Today, the U.S. Congress Joint Economic Committee (JEC), led by Congressman Don Beyer (D-VA); the Congressional Hispanic Caucus (CHC), led by Congressman Raul Ruiz, M.D. (D-CA); and the House Small Business Committee, led by Congresswoman Nydia Velázquez (D-NY) released a new report examining the state of Hispanic entrepreneurship and businesses ownership in the United States.
According to the report, there are nearly five million Hispanic-owned businesses in the US alone, which together contribute more than $800 billion each year to the American economy. In the decade preceding the pandemic, the number of Hispanic business owners increased 34 percent, compared to just one percent among non-Hispanic business owners, and nearly one in four new businesses are started by Hispanic entrepreneurs. Hispanic-owned small businesses represent the fastest growing segment of U.S. small businesses, making them a key driver of overall economic growth and job creation. Roughly two percent of the workforce is now employed in Hispanic-owned employer businesses.
But structural barriers leave Hispanic business owners more vulnerable to economic shocks than their white counterparts, making the impact of the coronavirus recession especially pronounced among Hispanic-owned businesses. In March 2020, more than 4 out of 5 reported a large negative impact from the pandemic and its economic effects, and in the immediate fallout, Hispanic-owned businesses faced barriers to accessing emergency relief.
Evidence-based investments in American businesses and families, like those included in the Build Back Better agenda, will help level the playing field for small businesses and unleash the full potential of Hispanic entrepreneurs and their businesses, promoting economic growth that is more strong, stable, and broadly shared.
The JEC and CHC recently released two reports in recognition of Hispanic Heritage Month. The first examined the contributions of Hispanic workers to the U.S. economy, and the second examined the wealth disparities that threaten the economic security and opportunities of Hispanic Americans and their families
“Hispanic businesses drive economic growth and are integral to U.S. economic dynamism,” said JEC Chair Don Beyer. “Growing at a pace that is faster than the national average, Hispanic-owned businesses serve as an engine of job creation, which is especially vital in this moment to fuel our nation’s economic recovery. But while many Hispanic-owned small businesses stayed open during the pandemic to help Americans access the goods and services they desperately needed, many of these enterprises faced barriers to accessing economic relief in the immediate fallout from the pandemic and remain financially precarious. Small businesses are the lifeblood of our economy, and investments in working families and initiatives that improve access to credit and provide support for agencies like the Small Business Administration are vital to strengthening Hispanic businesses and promoting our nation’s shared prosperity.”

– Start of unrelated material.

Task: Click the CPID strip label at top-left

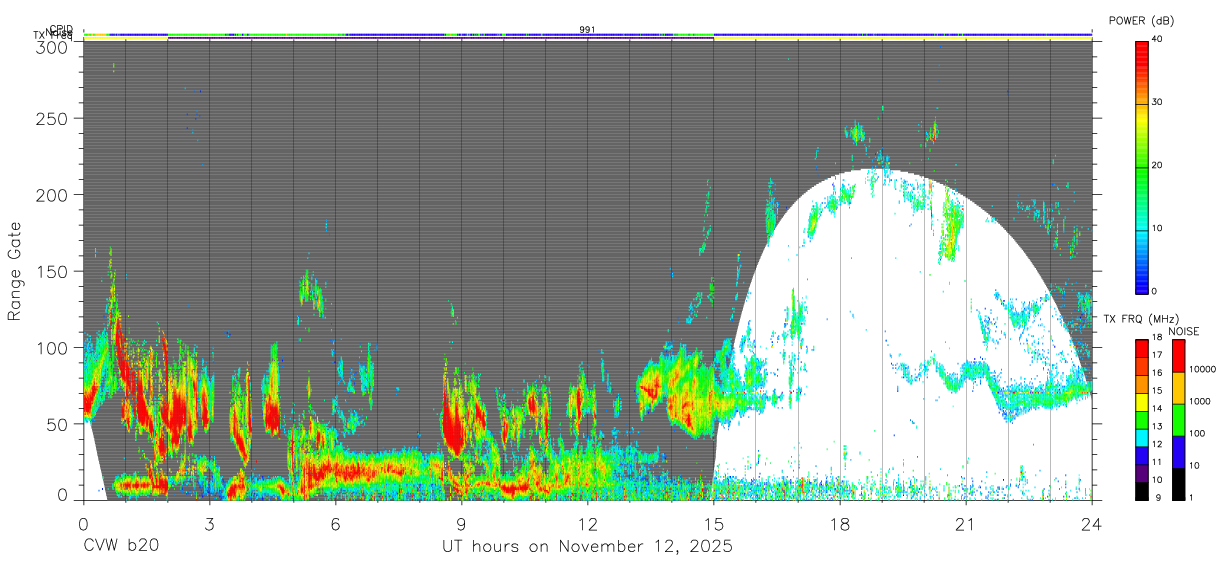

“The report by the Joint Economic Committee (JEC) under Chair Don Beyer’s leadership spotlights the outsized role Hispanic businesses play in driving and growing our economy,” said Chair Dr. Raul Ruiz. “Nearly one-quarter of new businesses are Hispanic owned, and Hispanic businesses employ 3 million workers with more than $100 billion in annual payroll. Despite their significant contributions, Hispanic businesses were less likely to have access to federal grants and business loans during the pandemic, which caused some to permanently shut down. As the JEC report demonstrates, equal opportunity to apply for business loans does not always mean equal access to business loans. The CHC is committed to advancing policies, such as increased access to capital and federal contracts to help Hispanic businesses across the nation succeed as we recover from the pandemic.”

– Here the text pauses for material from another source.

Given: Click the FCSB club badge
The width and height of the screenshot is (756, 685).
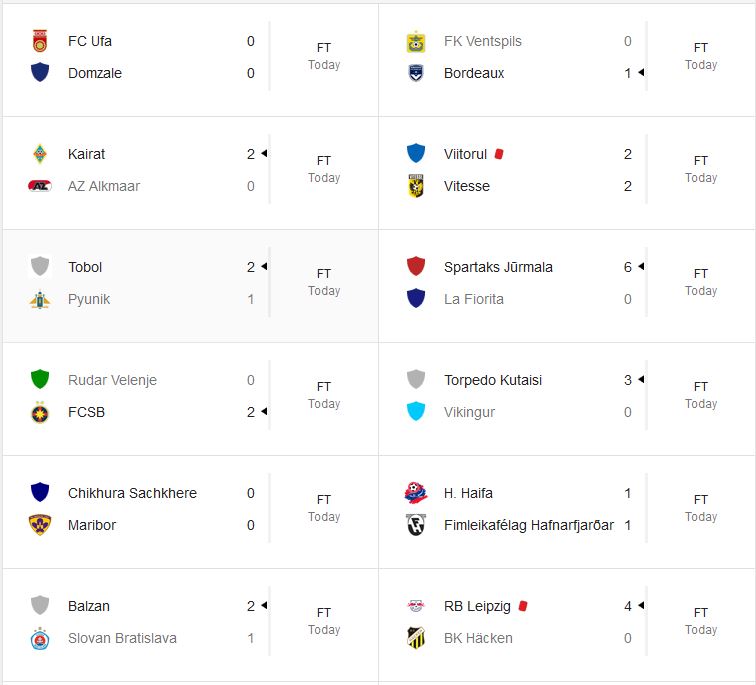Looking at the screenshot, I should (40, 412).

“The dynamism of Hispanic entrepreneurs and the ways they shape the American economy radiate throughout this report," said Chairwoman Nydia M. Velázquez (D-NY). "But despite Hispanics’ great success in the small business sector, they face obstacles that keep them from reaching their full potential. Hispanic entrepreneurs consistently have less access to capital, federal contracts, and valuable training. These are critical factors that can make the difference between success and failure for a small business. Fixing the inequities for Hispanic small businesses will take bold and deliberate action by Congress. That’s why House Democrats are working diligently to pass the Build Back Better agenda, which constitutes a generational investment in small businesses and will help level the playing field for underserved small firms.”